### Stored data
BEGIN

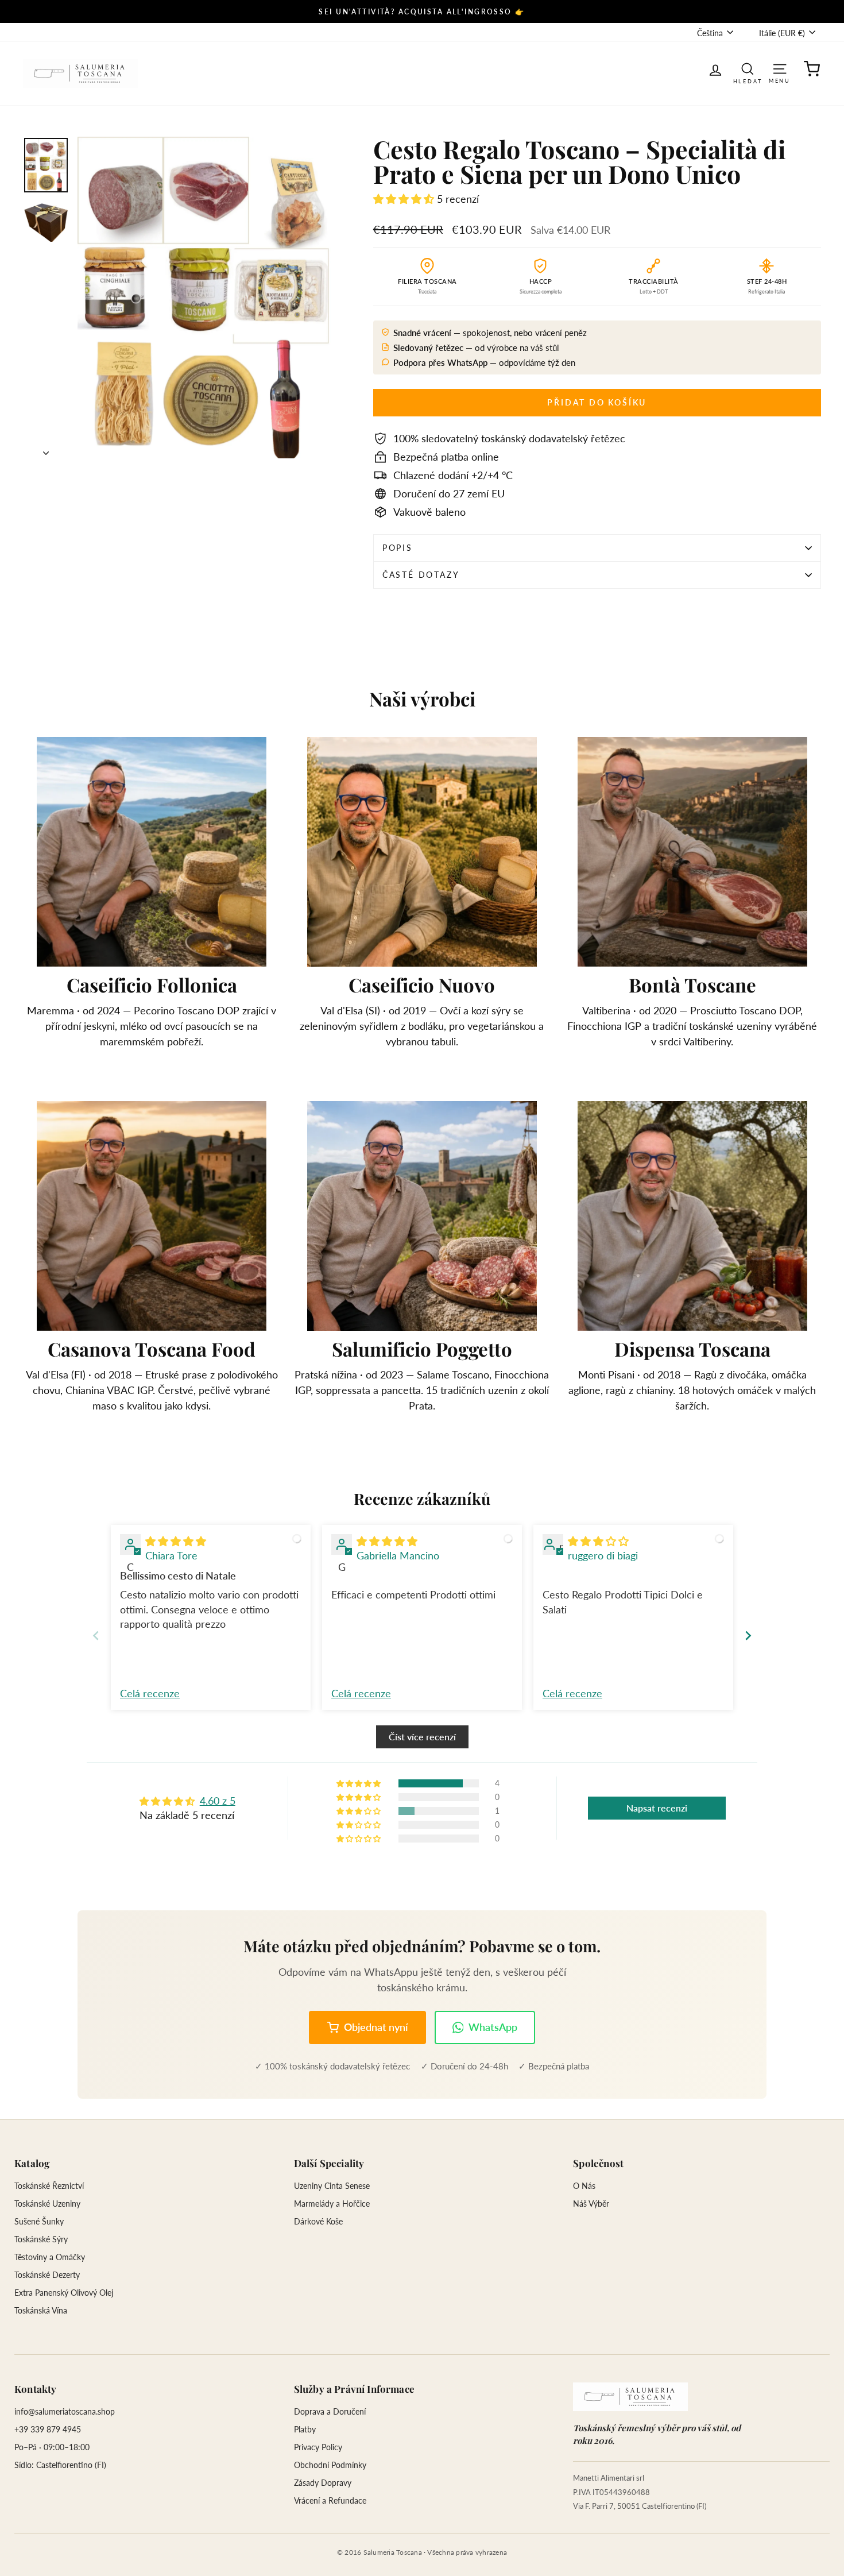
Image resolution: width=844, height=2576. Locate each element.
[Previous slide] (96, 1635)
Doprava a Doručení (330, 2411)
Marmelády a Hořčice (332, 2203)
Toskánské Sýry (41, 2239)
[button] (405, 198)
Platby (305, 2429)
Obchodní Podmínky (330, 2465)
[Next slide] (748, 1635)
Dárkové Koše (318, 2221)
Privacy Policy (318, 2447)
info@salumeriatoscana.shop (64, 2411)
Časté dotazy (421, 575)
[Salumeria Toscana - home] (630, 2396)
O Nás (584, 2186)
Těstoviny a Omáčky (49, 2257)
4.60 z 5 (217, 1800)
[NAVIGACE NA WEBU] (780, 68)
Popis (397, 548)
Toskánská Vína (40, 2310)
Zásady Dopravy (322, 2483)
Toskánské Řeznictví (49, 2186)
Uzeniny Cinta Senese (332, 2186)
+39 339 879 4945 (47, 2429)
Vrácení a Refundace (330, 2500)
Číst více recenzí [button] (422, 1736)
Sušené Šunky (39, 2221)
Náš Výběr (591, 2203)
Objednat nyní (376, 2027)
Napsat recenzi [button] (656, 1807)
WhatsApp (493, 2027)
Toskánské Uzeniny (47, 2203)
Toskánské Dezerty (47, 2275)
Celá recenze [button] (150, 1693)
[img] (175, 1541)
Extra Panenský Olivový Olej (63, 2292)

END

Would you retype exactly the lines above, from the line with "[NAVIGACE NA WEBU] (780, 68)" to the line with "Číst více recenzí [button] (422, 1736)", with both end lines kept and nothing more?

[NAVIGACE NA WEBU] (780, 68)
Popis (397, 548)
Toskánská Vína (40, 2310)
Zásady Dopravy (322, 2483)
Toskánské Řeznictví (49, 2186)
Uzeniny Cinta Senese (332, 2186)
+39 339 879 4945 (47, 2429)
Vrácení a Refundace (330, 2500)
Číst více recenzí [button] (422, 1736)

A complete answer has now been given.